Poi preparate le crepes secondo il procedimento che ho descritto qui e farcitele con le bietole al pomodoro. Per il “topping” mescolate il concentrato di pomodoro (a mio parere il Mutti è il migliore) con un paio di cucchiai d’olio EVO saporito e un po’ d’acqua.  Versate sopra e cospargete di prezzemolo tritato. Servite tiepide.

Crepes senza latte e senza uova

Le crepes sono delle frittatine molto sottili a base di farina, uova e latte cotte su una piastra o padella unta con un velo di burro o olio….
La versione vegetale non ha assolutamente nulla da invidiare a quella classica, anzi, a mio parere risulta più saporita e soprattutto molto più leggera, nonchè adatta a qualsiasi ripieno dolce o salato.

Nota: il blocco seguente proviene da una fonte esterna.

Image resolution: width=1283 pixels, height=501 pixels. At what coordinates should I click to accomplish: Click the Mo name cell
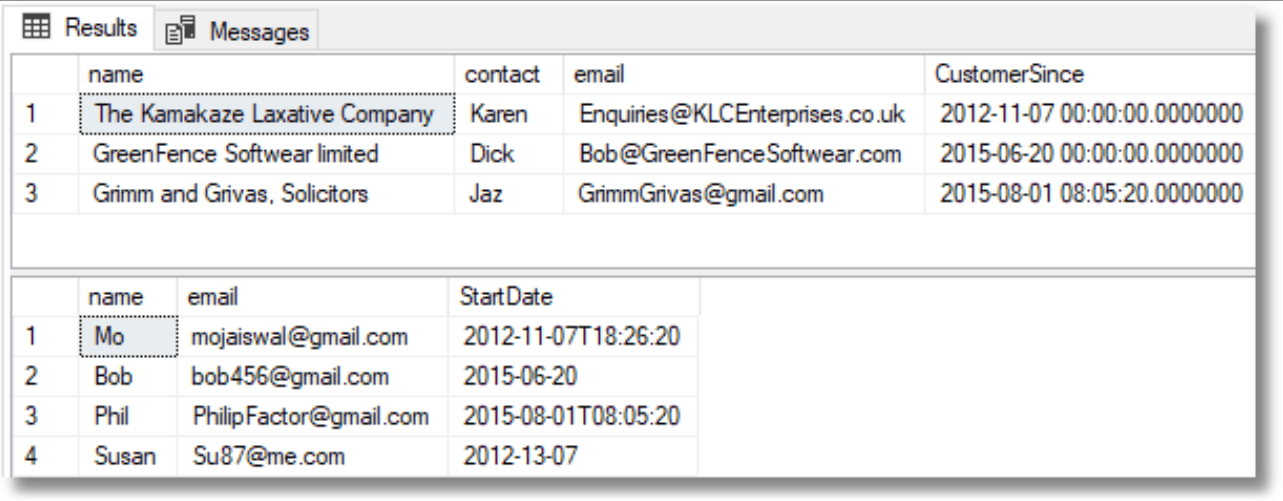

Ingredienti per circa 8 crepes
100 g farina di ceci
50 g farina integrale
300 ml di acqua fredda
un pizzico di sale

Amalgamate le due farine in una terrina e aggiungete a filo l’acqua mescolando fino ad ottenere un impasto omogeneo, deve risultare una pastella semiliquida, aggiungete un bel pizzico di sale e lasciate riposare per almeno mezz’ora.
Nel frattempo preparate il ripieno affidandovi alla fantasia!
IMG_5415Vi dò un suggerimento: un piccolo cespo di insalata pan di zucchero (ma va bene anche il radicchio rosso), due manciate di zucca a cubetti, una cipolla e 100 g di tofu cremoso. Si soffrigge la cipolla con olio EVO, si aggiunge la zucca e dopo un po’ il tofu sbriciolato e il pan di zucchero o il radicchio tagliato a listarelle.
Ma ritorniamo alle crepes. Trascorsa la mezz’ora di riposo riprendete la pastella delle crepes e ungete una padella antiaderente di dimensioni medie. Attenzione a non mettere troppo olio, la padella deve essere appena unta, meglio usare un pennello o della carta da cucina imbevuta d’olio. Fate scaldare bene la padella sul fuoco (deve essere molto calda) e versate il primo mestolino di pastella (non pieno ma riempito a circa due terzi). Versatelo al centro della padella e poi subito inclinatela e ruotatela in modo da distribuire il composto uniformemente (in alternativa si può usare anche l’apposito attrezzo a forma di T rovesciata). Quando si è solidificata infilate sotto la crepe una palettina di plastica flessibile facendo attenzione a non romperla, staccatela, rigiratela e cuocetela anche dall’altro lato. Adagiatela su un piatto e ripetete l’operazione fino a esaurimento del composto. Una volta pronte farcitele col ripieno ancora caldo e ripiegatele a mezza luna, potete cospargerle di prezzemolo, sesamo ed erba cipollina (come nella foto sopra) e mangiarle subito oppure allineatele in una teglia, ricopritele a piacere con un po’ di panna di soia o besciamella veg e infornatele per 5 o 10 minuti.